Mr. Chairman, if confirmed, I would embrace the responsibilities and duties of the Office of the General Counsel with an abundance of enthusiasm, vigor and dedication. Over the past few weeks, through a variety of briefings, I have had the opportunity to familiarize myself with some of the responsibilities of the Office of General Counsel, the myriad of statutes and regulations that apply to the programs that HUD administers or has enforcement authority over, and how the Office of General Counsel ensures that HUD achieves its mission consistent with applicable law and Congressional intent. To date, I have been extremely impressed with the caliber and dedication of all the staff members in the Office of General Counsel that I have had the privilege of meeting.

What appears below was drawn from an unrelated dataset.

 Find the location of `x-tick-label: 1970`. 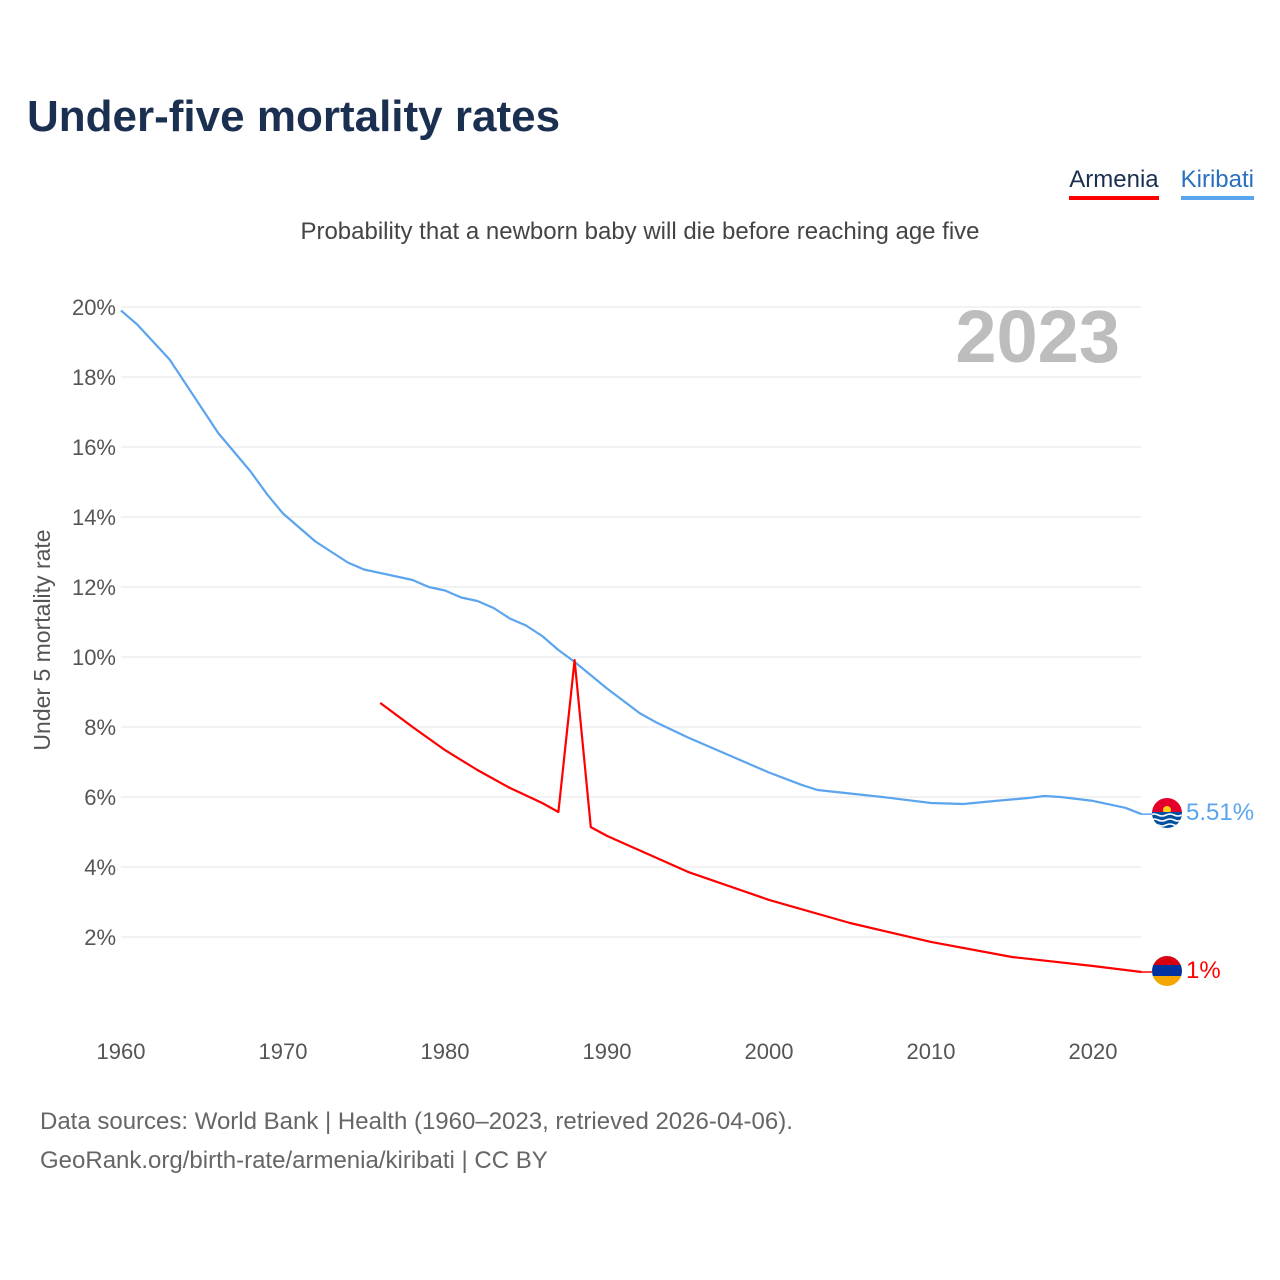

x-tick-label: 1970 is located at coordinates (284, 1052).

In particular, because HUD has been without a General Counsel since May 2004, I want to acknowledge and thank Kathleen Koch who has served as the Acting General Counsel since that time.

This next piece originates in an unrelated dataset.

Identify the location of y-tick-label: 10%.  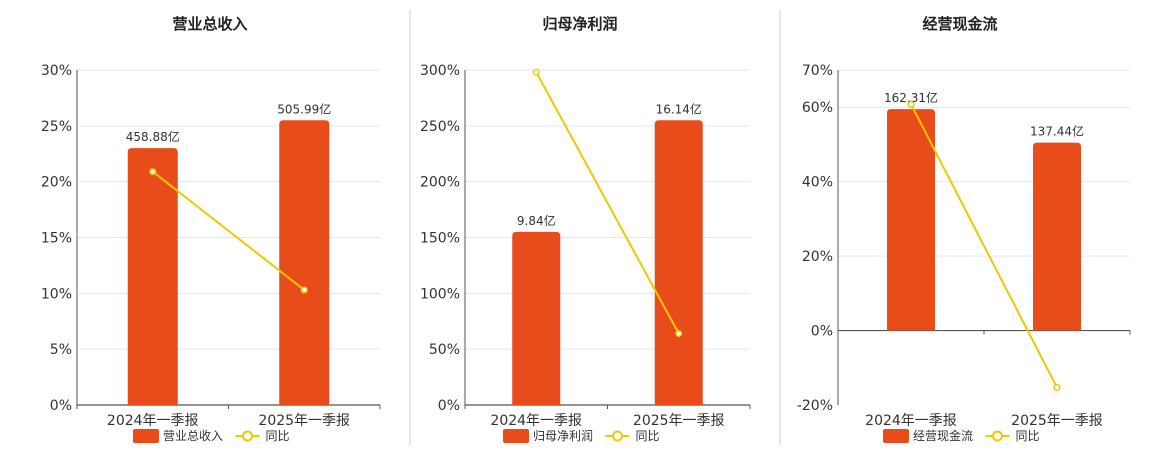
(56, 294).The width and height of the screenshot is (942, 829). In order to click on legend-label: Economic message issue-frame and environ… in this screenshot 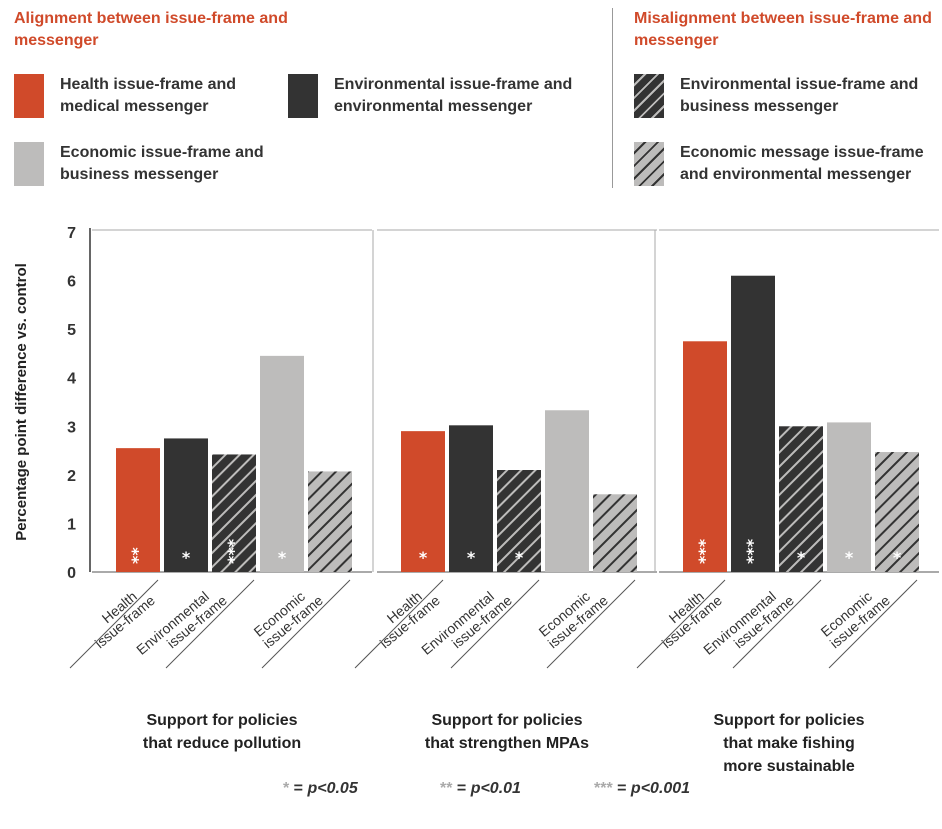, I will do `click(802, 164)`.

I am also extremely committed to assisting Secretary Jackson in his ongoing efforts to make HUD a more effective, efficient and responsive institution, one that will operate in accordance with the highest ethical and professional standards, both for its employees and for its program participants. Additionally, I am committed to assisting Secretary Jackson in his ongoing efforts to create a culture that inspires confidence in the integrity of HUD's programs on Capitol Hill and with all of our program participants and beneficiaries. I am very respectful of the independence of the Government Accountability Office and the HUD Inspector General. I also appreciate the valuable oversight functions that they perform. If confirmed, I will dedicate myself to building on the constructive working relationships that have developed during the course of the current Administration between the Office of the General Counsel and both the GAO and the HUD IG. I would also seek to be a catalyst for the development of constructive working relationships between the Office of the General Counsel and the members of this Committee, as well as other members of Congress.

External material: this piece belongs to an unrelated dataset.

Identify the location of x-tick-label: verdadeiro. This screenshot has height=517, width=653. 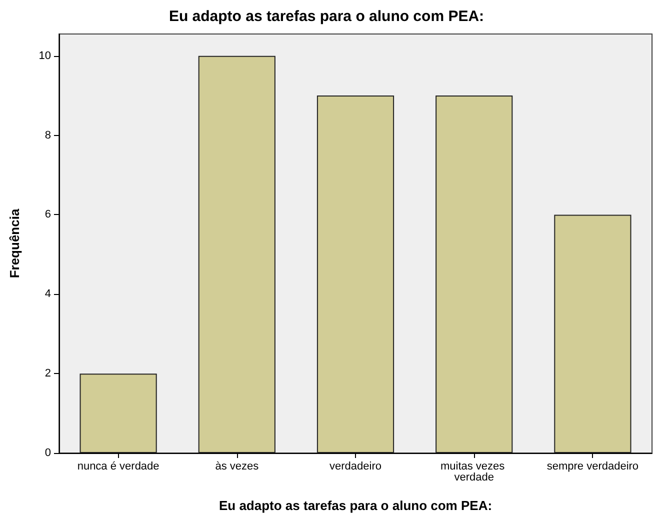
(356, 466).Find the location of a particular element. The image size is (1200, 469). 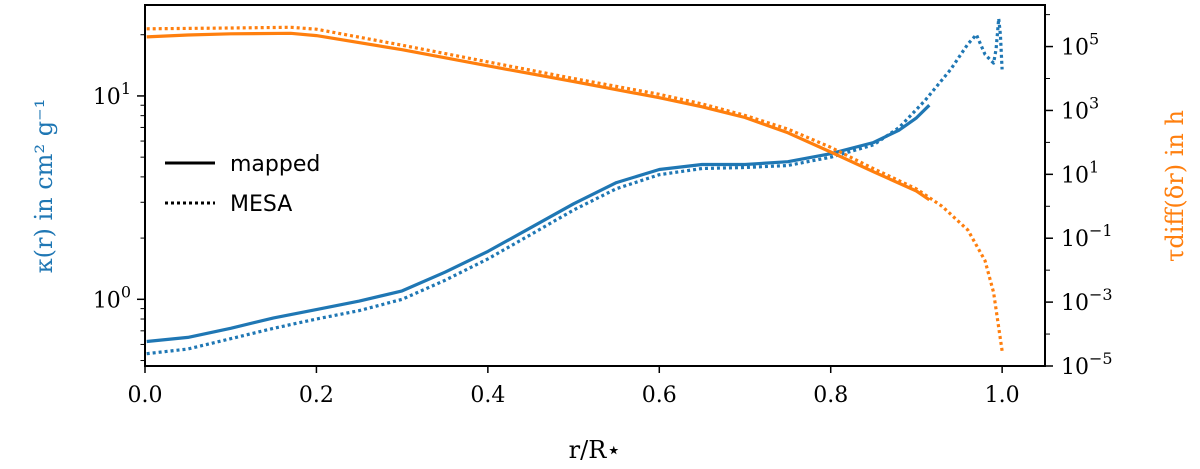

Mr. Chairman and members of the Committee, the Office of General Counsel at HUD is a great honor, a great responsibility and a tremendous challenge. If confirmed, I look forward to working in a bipartisan manner with this Committee and other members of Congress as we meet the challenges before us. As has been noted a number of times in prior hearings of this Committee, the mission at HUD is neither a Democratic nor a Republican mission, but rather a mission on behalf of all Americans.

At this time, Mr. Chairman, I stand ready to answer any questions or comments that you or the other members of the Committee may have. I thank the members of the Committee for both the honor and the opportunity to appear before them today.